The latest suit, which the Associated Press reported Monday, comes from former field-hockey head coach Tracey Griesbaum, who alleges “unfairly removing female coaches and the top women’s sports administrator during a tenure marked by gender bias.” Barta and the athletics department have repeatedly denied all gender-bias accusations.
By recently giving Barta a contract extension and a healthy raise, UI President Bruce Harreld and his legal counsel either believe these suits have no legal merit, or they’re not paying attention. Either way, Iowa is in this for the long haul.
Since Griesbaum’s firing announcement came on football media day prior to the 2014 season, Hawkeye alumni, students, and student-athletes have voiced opinions against Barta. Some of it has been regarding off-field issues, and some has been based solely on winning and losing.

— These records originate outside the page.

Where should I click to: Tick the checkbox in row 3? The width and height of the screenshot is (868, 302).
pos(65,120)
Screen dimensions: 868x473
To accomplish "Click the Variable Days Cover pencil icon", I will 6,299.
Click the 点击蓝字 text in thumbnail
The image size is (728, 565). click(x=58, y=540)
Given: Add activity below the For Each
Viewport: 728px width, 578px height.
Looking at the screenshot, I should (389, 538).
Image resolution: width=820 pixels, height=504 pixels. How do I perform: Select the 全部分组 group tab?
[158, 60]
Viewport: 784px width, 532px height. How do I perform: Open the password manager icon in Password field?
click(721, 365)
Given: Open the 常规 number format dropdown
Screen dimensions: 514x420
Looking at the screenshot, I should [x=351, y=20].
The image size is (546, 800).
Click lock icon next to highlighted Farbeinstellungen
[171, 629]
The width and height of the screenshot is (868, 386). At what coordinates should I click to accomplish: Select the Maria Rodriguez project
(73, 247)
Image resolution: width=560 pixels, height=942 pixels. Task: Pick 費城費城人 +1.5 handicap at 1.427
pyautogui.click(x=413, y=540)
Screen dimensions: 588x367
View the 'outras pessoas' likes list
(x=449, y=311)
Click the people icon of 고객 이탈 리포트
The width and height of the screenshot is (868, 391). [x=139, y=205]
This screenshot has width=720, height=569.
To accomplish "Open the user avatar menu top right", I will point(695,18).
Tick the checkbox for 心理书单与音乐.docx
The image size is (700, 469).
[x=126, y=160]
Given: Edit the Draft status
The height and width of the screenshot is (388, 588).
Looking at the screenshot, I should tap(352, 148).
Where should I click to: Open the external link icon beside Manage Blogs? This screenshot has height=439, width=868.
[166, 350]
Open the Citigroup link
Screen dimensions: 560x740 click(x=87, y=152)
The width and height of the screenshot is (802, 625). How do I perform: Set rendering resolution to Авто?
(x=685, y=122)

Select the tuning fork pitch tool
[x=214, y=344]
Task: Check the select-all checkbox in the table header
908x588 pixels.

Over the past two years, alumni, students, and student-athletes have told me Barta has no backbone and only cares about winning football and men’s basketball games. One student-athlete told me she lied during a speech thanking Barta for the opportunity to play at Iowa on scholarship. Another said she doesn’t know a female Hawkeye who likes him.
Due in large part to the success the football and men’s basketball programs have enjoyed so far in the 2015-16 academic year, Barta hasn’t come under as much fire as he did following last year for Kirk Ferentz’s contract (among other things). But the fact remains — Iowa sports teams have combined to win only seven Big Ten Championships since 2008-09 (including wrestling sharing last year’s Big Ten title with Ohio State), and only a Big Ten West title in football during the current academic year.
Those numbers are, of course, underwhelming for an Athletics Department whose leader was given a healthy contract extension and recognized as one of the recipients of the National Association of Collegiate Directors of Athletics’ Athletics Director of the Year award.
Despite the lack of conference titles, Iowa student-athletes did what they were supposed to in the classroom, posting an 89 percent NCAA Graduation Success Rate, so there’s a positive for Barta and Company. That number tied Iowa’s own record.
However, unless positives begin to pile up — especially related to the gender-bias complaints — we’re going to see more of a cloud cast over Barta’s office in Carver-Hawkeye, and consequently, the University of Iowa.
Harreld backed Barta with the new contract. These impending cases and investigations now reflect even more on a president and university no strangers to controversy.
That first student-athlete mentioned above said the following three words:
“Down with Barta.”
Should anything come of these lawsuits — and there isn’t a guarantee anything will — she won’t be alone in her belief.